The best supervisors are IMHO associate professors. At this point they have established a solid research program with multiple collaborations and probably run a significant number of postdocs and other gradstudents. They might even have a research professor attached (which is gold!). Full professors have tons of connections (and grant money) but they rarely have much time for actual research being bogged down in administration. Assistant professors tend to be busy securing grant money, etc. and don't have that many people in the group yet. Thus Associates are the goldilock seniority.

ZAFCorrection
Posts: 357
Joined: Mon Aug 14, 2017 3:49 pm

Re: Graduate School: Lifestyle and Hours?

Post by ZAFCorrection »

@Jacob

Ya, they will definitely work you like a dog, but they need reasonable papers to come out of the effort. One of the big failure modes I have seen in grad school is PIs, through busyness or favoritism, letting some of their students labor pointlessly for months and years. An assistant professor who wants to keep their job is going to fight against that happening. Though, you are right an assistant professor is a lot more likely to bail, or they might turn out to be a horrible manager of people (which I have seen).

User avatar
TheWanderingScholar
Posts: 650
Joined: Thu Dec 30, 2010 12:04 am

Re: Graduate School: Lifestyle and Hours?

Post by TheWanderingScholar »

Hey guys thanks for all the advice.

The weird thing about my situation is that possible PhD will be the same place as my Msc, which really puts me in a bind for a couple reasons:

1) I am going to have to deal with the same people for six years. Which really makes me kind of worried.
2)I really hate staying the same place for a long-time unless I have a valid reason. By the time I finish my Msc., it will be longest time I stayed in the same city since I left home. I can already feel my bones aching to move around and see somewhere new.

@jacob:

My main worry is that I am still trying to figure out who my possible PhD advisor will be so I can get a bead on how they will react.

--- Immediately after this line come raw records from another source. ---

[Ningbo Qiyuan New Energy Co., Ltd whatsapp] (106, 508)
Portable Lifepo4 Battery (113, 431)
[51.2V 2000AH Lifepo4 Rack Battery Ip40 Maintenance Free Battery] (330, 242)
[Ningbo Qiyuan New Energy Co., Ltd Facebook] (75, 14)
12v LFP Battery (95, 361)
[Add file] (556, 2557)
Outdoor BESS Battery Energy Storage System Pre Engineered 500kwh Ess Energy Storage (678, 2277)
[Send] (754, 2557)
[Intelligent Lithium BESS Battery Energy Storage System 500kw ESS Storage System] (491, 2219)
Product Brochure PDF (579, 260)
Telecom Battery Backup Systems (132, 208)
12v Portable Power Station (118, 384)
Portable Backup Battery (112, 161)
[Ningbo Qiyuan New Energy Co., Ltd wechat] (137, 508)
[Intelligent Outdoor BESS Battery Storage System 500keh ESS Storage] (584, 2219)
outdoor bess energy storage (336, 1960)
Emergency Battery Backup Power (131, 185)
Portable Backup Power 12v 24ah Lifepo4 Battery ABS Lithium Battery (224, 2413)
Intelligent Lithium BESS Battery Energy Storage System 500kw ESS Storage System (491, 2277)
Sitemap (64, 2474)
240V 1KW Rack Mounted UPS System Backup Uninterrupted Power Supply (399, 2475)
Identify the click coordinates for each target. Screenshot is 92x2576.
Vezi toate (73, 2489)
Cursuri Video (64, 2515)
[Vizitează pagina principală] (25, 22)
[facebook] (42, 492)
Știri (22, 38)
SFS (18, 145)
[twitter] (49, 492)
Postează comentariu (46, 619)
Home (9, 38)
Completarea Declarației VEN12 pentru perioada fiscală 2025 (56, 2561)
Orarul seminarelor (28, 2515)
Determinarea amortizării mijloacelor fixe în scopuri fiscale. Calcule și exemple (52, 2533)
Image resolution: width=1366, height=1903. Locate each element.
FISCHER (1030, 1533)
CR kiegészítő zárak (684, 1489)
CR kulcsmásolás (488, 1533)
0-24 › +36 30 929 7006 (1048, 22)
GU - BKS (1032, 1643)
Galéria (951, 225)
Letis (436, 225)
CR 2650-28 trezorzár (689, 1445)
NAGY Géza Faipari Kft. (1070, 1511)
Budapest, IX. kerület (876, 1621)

Honestly, the way I am looking at my PhD is just glorified training and training of my abilities so I can put it on my resume.

And to be blunt, the only reason I am looking at my PhD is I am not sure about my chances about getting a job in the privates sector, even though I have basic knowledge and experience in R, Python, with me trying trying to add SQL to it next semester.

jacob
Site Admin
Posts: 15859
Joined: Fri Jun 28, 2013 8:38 pm
Location: USA, Zone 5b, Koppen Dfa, Elev. 620ft, Walkscore 77
Contact:

Re: Graduate School: Lifestyle and Hours?

Post by jacob »

TheWanderingScholar wrote:
Sun Apr 08, 2018 12:08 pm
Honestly, the way I am looking at my PhD is just glorified training and training of my abilities so I can put it on my resume.
In that case, 4 years of relevant industry experience will make you more valuable [to employers] than three letters after your name. There are professors who hire MSc's for grad-student wages in return for a useless degree at the end. These graduates are called "glorified technicians"(*). Search the forums for more on that.

(*) They basically don't have the skills to do independent research and will never go anywhere in academia. If that was never the plan anyway, then they just wasted 4 years working for 1/2-1/3 wages compared to industry.